Federal Reserve Bank of San Francisco President Mary Daly said the US central bank will likely need to raise interest rates a couple more times to return inflation to its goal.
(Bloomberg) — Federal Reserve Bank of San Francisco President Mary Daly said the US central bank will likely need to raise interest rates a couple more times to return inflation to its goal.
“We’re likely to need a couple more rate hikes over the course of this year to really bring inflation back into a path that’s along a sustainable 2% path,” she said Monday at the Brookings Institution in Washington.
She emphasized that she is open to changing her outlook depending on incoming economic data, which has been surprisingly strong this year.
Fed officials kept interest rates unchanged at 5% to 5.25% last month as they sought to assess how the economy was performing after 10 consecutive increases to fight inflation.
Most officials see the US economy staying resilient enough to avoid a recession so far despite the March banking turmoil, while the persistently strong labor market adds to their concerns over how much longer it would take to bring inflation to the 2% target.
Minutes of the Fed’s June meeting released last week showed almost all officials considered more hikes as appropriate to keep the pressure on prices. Chair Jerome Powell said last month he wasn’t ruling out two consecutive hikes this year.
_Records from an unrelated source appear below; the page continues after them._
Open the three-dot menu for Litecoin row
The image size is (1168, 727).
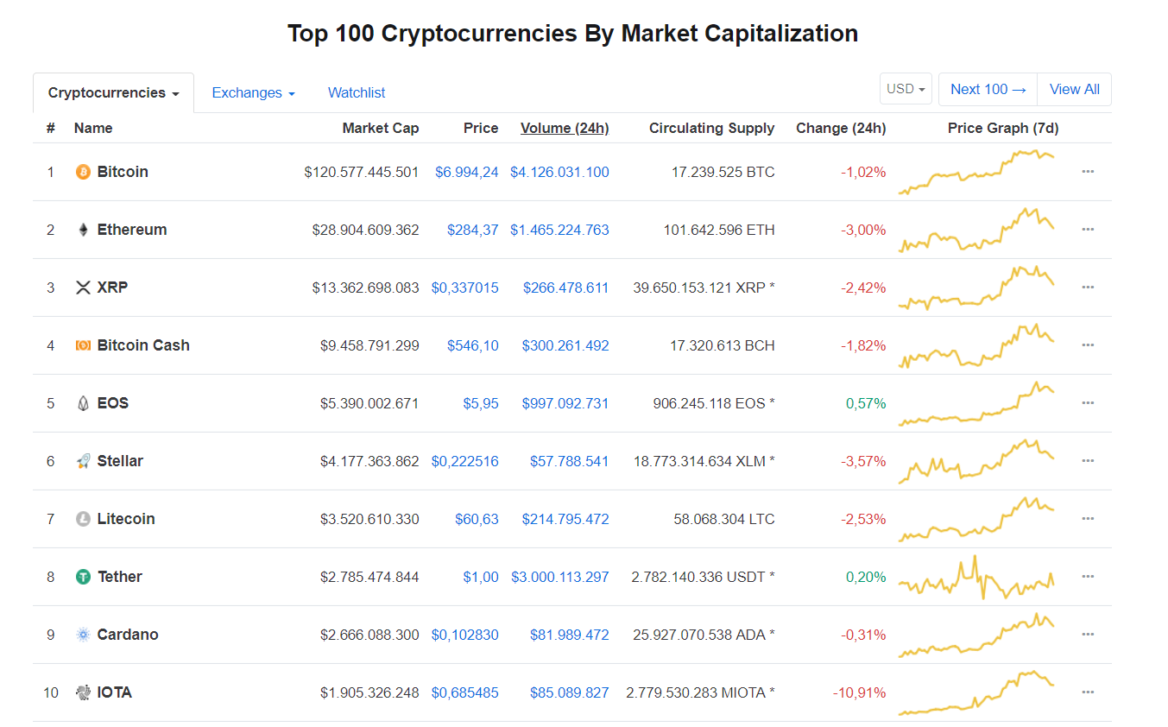(x=1088, y=519)
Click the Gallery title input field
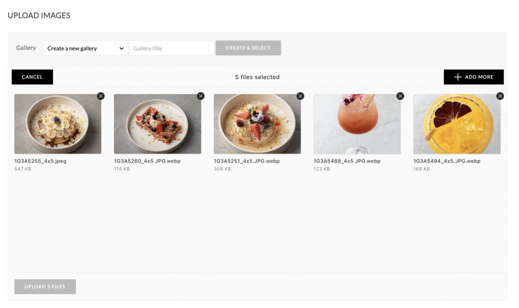The width and height of the screenshot is (519, 308). click(171, 48)
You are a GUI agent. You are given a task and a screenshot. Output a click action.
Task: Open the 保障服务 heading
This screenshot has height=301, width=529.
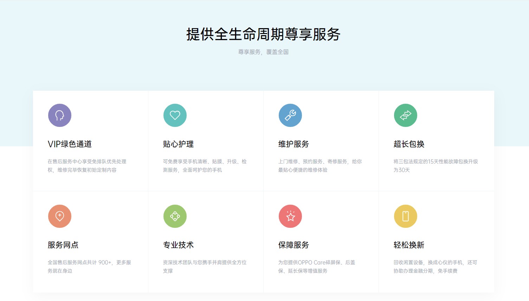293,245
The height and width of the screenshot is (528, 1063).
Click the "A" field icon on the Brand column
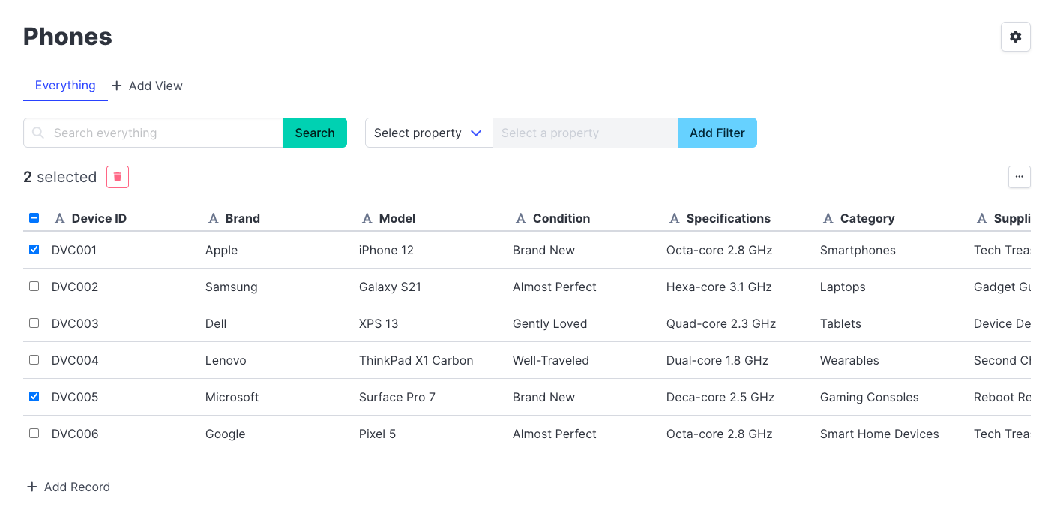213,218
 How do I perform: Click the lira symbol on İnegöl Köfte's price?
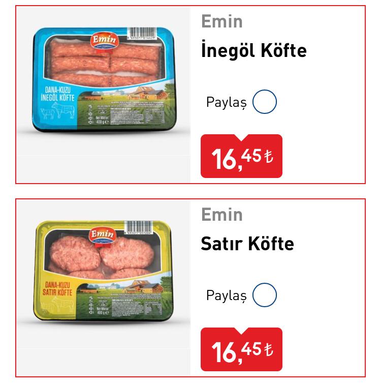[x=269, y=156]
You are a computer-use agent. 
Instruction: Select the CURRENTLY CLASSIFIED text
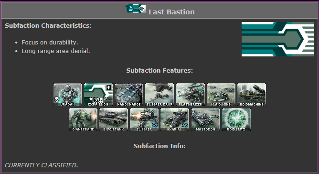42,165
Daly said the risks of doing too little to curb inflation still outweigh the risks of doing too much, though the gap between those two is narrowing. The San Francisco Fed chief said she is starting to see signs of the economy slowing, and added that supply and demand are coming into better balance.
Core inflation remains a concern for the Fed. While the personal consumption expenditures price index rose in May at the slowest annual pace in more than two years, PCE minus food and energy climbed an annual 4.6% in May, suggesting underlying inflation remains sticky.
“Inflation is our No. 1 problem,” Daly said.
Fed officials will Wednesday receive readings on consumer prices for June, a key indicator to monitor as they prepare for a rate decision during their meetings on July 25 and 26.